» **The task**
Write out the lines of the listing exactly, from the line containing "Viewport: 504px width, 392px" through the line containing "click(x=257, y=108)", with both of those lines included.

(Records from a data collection)
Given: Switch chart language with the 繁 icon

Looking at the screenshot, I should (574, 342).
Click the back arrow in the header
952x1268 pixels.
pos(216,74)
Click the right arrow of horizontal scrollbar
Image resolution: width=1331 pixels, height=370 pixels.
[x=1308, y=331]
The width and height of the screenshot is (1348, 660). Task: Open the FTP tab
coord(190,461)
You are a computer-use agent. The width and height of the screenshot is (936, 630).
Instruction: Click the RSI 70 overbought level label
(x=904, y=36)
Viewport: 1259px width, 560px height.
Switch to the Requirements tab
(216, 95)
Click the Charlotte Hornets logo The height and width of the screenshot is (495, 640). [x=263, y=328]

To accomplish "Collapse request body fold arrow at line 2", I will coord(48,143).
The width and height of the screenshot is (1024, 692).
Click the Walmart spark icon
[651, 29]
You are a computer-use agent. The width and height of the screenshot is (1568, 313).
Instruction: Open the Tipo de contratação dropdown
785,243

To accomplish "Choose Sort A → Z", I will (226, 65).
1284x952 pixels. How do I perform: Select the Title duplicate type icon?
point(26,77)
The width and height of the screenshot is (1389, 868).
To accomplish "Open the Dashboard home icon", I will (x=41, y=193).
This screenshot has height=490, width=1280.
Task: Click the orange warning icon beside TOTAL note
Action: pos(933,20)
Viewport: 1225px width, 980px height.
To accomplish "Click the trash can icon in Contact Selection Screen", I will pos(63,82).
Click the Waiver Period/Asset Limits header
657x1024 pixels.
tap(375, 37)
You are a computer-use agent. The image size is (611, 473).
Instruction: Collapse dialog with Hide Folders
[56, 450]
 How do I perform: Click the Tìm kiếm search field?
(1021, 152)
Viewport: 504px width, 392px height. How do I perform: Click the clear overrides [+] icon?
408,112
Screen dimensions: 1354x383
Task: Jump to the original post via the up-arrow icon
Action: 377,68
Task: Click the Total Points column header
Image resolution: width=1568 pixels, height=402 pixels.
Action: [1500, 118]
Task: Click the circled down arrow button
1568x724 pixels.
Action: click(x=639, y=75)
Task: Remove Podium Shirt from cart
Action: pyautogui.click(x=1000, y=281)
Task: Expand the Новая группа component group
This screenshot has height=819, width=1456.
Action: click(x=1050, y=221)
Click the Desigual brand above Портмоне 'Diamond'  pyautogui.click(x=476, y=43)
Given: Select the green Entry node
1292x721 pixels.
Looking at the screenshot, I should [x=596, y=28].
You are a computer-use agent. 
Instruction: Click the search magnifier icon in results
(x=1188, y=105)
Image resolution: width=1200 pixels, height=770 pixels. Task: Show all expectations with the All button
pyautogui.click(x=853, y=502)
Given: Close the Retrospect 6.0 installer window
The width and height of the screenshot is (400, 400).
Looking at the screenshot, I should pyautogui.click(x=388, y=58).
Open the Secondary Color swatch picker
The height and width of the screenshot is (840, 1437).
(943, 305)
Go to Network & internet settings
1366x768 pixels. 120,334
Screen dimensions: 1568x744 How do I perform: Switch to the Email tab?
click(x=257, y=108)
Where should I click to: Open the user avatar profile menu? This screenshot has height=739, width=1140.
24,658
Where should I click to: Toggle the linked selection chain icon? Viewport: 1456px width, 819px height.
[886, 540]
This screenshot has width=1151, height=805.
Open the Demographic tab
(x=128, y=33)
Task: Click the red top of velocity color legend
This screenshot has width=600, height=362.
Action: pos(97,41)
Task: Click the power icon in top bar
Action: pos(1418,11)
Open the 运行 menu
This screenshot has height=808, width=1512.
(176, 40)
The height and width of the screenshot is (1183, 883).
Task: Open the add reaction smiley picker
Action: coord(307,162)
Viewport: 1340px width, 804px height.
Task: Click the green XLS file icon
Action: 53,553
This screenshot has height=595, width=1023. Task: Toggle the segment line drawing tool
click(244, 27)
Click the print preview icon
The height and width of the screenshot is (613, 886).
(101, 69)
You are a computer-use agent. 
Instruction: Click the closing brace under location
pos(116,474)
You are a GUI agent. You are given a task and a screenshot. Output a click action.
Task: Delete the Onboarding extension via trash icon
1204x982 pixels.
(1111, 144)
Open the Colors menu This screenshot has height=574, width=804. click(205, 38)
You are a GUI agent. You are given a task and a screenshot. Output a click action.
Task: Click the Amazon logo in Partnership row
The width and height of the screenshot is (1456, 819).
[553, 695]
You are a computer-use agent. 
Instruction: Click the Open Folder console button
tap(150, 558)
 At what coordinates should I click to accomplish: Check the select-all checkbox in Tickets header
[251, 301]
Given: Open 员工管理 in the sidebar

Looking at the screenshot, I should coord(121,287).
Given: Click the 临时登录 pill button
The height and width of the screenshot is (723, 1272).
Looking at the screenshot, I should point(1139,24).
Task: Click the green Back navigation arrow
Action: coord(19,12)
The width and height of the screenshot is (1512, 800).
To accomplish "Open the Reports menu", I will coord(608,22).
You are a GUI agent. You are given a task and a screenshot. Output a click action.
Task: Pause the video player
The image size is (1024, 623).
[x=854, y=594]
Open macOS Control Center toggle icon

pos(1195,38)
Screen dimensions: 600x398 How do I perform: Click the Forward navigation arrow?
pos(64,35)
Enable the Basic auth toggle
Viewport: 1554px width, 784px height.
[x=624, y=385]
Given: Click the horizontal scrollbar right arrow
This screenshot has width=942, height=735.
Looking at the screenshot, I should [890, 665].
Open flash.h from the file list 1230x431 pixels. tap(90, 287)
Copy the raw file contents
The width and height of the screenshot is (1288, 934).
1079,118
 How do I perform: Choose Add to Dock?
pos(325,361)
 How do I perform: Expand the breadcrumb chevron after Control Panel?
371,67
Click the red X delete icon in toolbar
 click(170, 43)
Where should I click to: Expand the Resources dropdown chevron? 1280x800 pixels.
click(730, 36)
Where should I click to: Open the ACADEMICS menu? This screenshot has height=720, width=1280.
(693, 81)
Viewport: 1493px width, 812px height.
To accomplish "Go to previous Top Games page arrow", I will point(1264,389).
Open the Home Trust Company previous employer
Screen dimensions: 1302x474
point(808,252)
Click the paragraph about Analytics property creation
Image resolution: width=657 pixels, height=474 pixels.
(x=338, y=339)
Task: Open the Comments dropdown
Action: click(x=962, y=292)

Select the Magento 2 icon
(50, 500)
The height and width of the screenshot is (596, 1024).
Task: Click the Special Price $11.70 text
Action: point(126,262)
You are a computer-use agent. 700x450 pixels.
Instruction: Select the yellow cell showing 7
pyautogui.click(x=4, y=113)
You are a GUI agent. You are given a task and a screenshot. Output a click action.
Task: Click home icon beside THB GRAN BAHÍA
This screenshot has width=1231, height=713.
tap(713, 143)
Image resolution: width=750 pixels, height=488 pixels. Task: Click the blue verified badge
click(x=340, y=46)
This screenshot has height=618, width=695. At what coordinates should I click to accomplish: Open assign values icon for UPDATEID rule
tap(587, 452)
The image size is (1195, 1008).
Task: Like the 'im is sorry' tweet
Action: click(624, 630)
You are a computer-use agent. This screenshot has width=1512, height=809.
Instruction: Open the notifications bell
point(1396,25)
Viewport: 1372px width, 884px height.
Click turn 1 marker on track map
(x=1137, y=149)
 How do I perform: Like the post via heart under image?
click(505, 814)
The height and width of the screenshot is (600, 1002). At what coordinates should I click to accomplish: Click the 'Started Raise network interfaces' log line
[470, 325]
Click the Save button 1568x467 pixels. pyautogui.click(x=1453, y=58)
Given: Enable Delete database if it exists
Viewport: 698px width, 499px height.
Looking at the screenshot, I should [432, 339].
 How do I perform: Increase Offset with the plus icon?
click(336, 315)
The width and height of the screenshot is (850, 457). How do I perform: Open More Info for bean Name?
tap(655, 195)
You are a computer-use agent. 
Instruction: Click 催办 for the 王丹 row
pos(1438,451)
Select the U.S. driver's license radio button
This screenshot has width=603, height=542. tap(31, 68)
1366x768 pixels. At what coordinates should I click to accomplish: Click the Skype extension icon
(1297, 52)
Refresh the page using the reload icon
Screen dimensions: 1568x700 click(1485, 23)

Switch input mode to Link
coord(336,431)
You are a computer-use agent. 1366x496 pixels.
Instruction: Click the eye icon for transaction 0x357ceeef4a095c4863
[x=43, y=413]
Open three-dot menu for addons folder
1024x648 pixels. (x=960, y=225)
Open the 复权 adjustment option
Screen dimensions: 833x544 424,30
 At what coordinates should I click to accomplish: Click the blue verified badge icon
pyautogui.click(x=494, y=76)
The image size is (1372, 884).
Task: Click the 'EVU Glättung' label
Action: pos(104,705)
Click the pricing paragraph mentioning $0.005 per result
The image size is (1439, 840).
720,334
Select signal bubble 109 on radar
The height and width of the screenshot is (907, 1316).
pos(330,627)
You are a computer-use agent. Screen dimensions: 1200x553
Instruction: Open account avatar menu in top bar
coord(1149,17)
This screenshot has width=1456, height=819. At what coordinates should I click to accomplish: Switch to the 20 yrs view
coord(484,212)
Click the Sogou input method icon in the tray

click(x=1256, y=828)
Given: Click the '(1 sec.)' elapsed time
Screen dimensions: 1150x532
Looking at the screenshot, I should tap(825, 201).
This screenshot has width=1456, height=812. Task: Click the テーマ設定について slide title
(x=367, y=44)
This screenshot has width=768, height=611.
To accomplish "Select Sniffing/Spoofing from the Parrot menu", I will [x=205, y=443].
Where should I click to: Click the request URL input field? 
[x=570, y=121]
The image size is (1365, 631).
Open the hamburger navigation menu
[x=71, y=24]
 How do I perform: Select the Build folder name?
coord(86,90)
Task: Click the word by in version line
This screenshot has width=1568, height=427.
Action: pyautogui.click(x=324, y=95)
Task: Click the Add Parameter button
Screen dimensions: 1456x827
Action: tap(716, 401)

» **Solution to this exercise**
Viewport: 504px width, 392px height. How do I perform: Click the clear overrides [+] icon?
408,112
Screen dimensions: 1354x383
Task: Jump to the original post via the up-arrow icon
Action: 377,68
Task: Click the Total Points column header
Image resolution: width=1568 pixels, height=402 pixels.
Action: [1500, 118]
Task: Click the circled down arrow button
1568x724 pixels.
Action: click(x=639, y=75)
Task: Remove Podium Shirt from cart
Action: pyautogui.click(x=1000, y=281)
Task: Expand the Новая группа component group
This screenshot has height=819, width=1456.
Action: click(x=1050, y=221)
Click the Desigual brand above Портмоне 'Diamond'  pyautogui.click(x=476, y=43)
Given: Select the green Entry node
1292x721 pixels.
Looking at the screenshot, I should [x=596, y=28].
You are a computer-use agent. 
Instruction: Click the search magnifier icon in results
(x=1188, y=105)
Image resolution: width=1200 pixels, height=770 pixels. Task: Show all expectations with the All button
pyautogui.click(x=853, y=502)
Given: Close the Retrospect 6.0 installer window
The width and height of the screenshot is (400, 400).
Looking at the screenshot, I should pyautogui.click(x=388, y=58).
Open the Secondary Color swatch picker
The height and width of the screenshot is (840, 1437).
(943, 305)
Go to Network & internet settings
1366x768 pixels. 120,334
Screen dimensions: 1568x744 How do I perform: Switch to the Email tab?
click(x=257, y=108)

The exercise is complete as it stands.